FDA Should Consider Costs in Some Decisions

October 4, 2011

The following guest post comes from Steve Grossman, who works to increase funding for the Food and Drug Administration through the FDA Alliance and blogs at FDA Matters:

The following guest post comes from Steve Grossman, who works to increase funding for the Food and Drug Administration through the FDA Alliance and blogs at FDA Matters:

FDA decides whether drugs, biologics and medical devices are safe and effective and can be marketed legally in the United States. The agency analyzes risk-benefit, but never cost. In contrast, public and private insurers, along with physicians and pharmacists, have the responsibility for cost-benefit decisionmaking.

FDA Matters has always felt quite strongly that this was the right way to allocate roles. Safety and efficacy determinations are difficult enough without weighing cost, so keeping a barrier between them makes sense. Two events this past week have left me wondering whether there are certain limited circumstances when FDA should be able to take product cost into consideration.

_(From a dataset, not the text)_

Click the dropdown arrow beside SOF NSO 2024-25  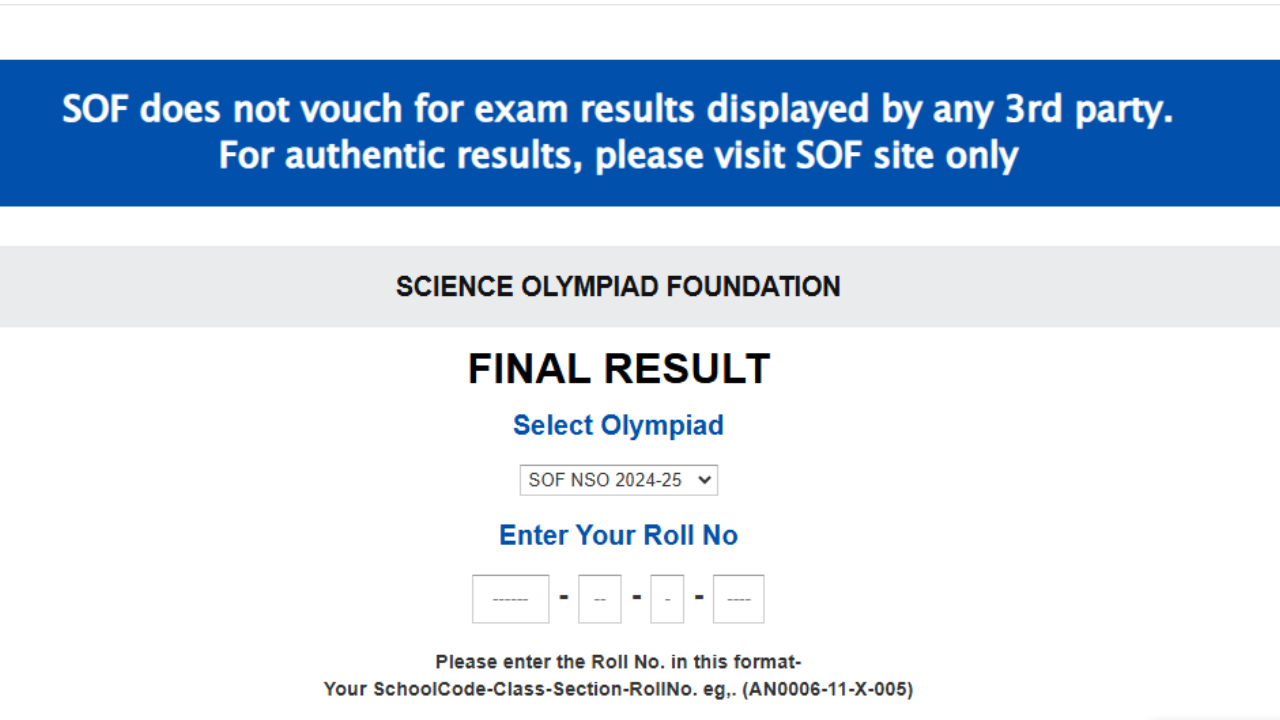(703, 480)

On September 26, 2011, The Oncology Commission of the British medical journal, Lancet, released a report entitled: “Delivering Affordable Cancer Care in High-Income Countries.” The 40-page report is wide-ranging, but its conclusion straightforward: as cancer care grows more expensive (and it is doing so at a rapid pace), affordability, accessibility and value are issues that need to be confronted aggressively.

Medicare, Medicaid and private payers are undoubtedly looking at this report, hoping to glean insights on cost containment strategies that can mesh with improved cancer care. They may also be looking for support and better rationales for tough decisions they may need to make in the near future.  

FDA also has a stake in affordable cancer care. The growing problem of drug shortages in the United States is heavily skewed toward oncology drugs (mostly generic injectable products). Patients suffer, research is delayed, and more expensive drugs are often substituted (or patients do without).

While ingredient shortages and manufacturing problems play a role, there are also economic drivers. In many cases, it is not sufficiently profitable for manufacturers to produce older oncology drugs. FDA cannot hope to  improve the shortage situation without considering cost—and may need to find ways to favor less effective or riskier products only because they can be made available at a market-driven price.

FDA also plays a role (however unintentionally) in exacerbating the crisis in affordable cancer care. Oncology is one of the hottest areas at FDA, with a large number of new products added to the market over the last few years. More are coming. Increasingly, they are being priced at about $100,000 per cycle. Some patients may need multiple cycles or multiple expensive drugs, all of which contribute to further cost escalation.

This brings us to the second event that occurred last week. I was asked the seemingly naïve question, what would FDA do if a drug was only 90% as good as the safest and most effective therapy on the market (the standard of care), but would be available for only 10% of the cost? I gave the stock answer: FDA only approves therapies that are as good as or better than the existing standard of care. The cost aspect is irrelevant and would never be considered or even discussed.

But then I thought about the Lancet Oncology Commission report. Wouldn’t patients benefit if FDA had some room to consider standards of care, risk-benefit and comparative cost? It scares me to write this….the whole notion of FDA putting cost on the table seems like an abandonment of principles, as well as fraught with potential misuse. Certainly, FDA should not be rejecting therapies because they would be expensive.

In a sense, there are already two possible exceptions. To demonstrate bio-equivalence, generic drugs must have a bio-availability profile within the range of 80% to 125% of the innovator drug. For potentially expensive new products, there is the possibility of approval based on clinical trials that show the product is “non-inferior” to the best therapy on the market. It is possible that a product could be approved as non-inferior with a 10% margin of error, setting up a “90% as good” paradigm. 

But neither of these situations gives FDA explicit permission to say: we are approving a drug, biologic or device that is not quite as effective or safe because it will make care more affordable and accessible. I am not yet an advocate for this….but I think it is one of the possibilities that we need to be discussing.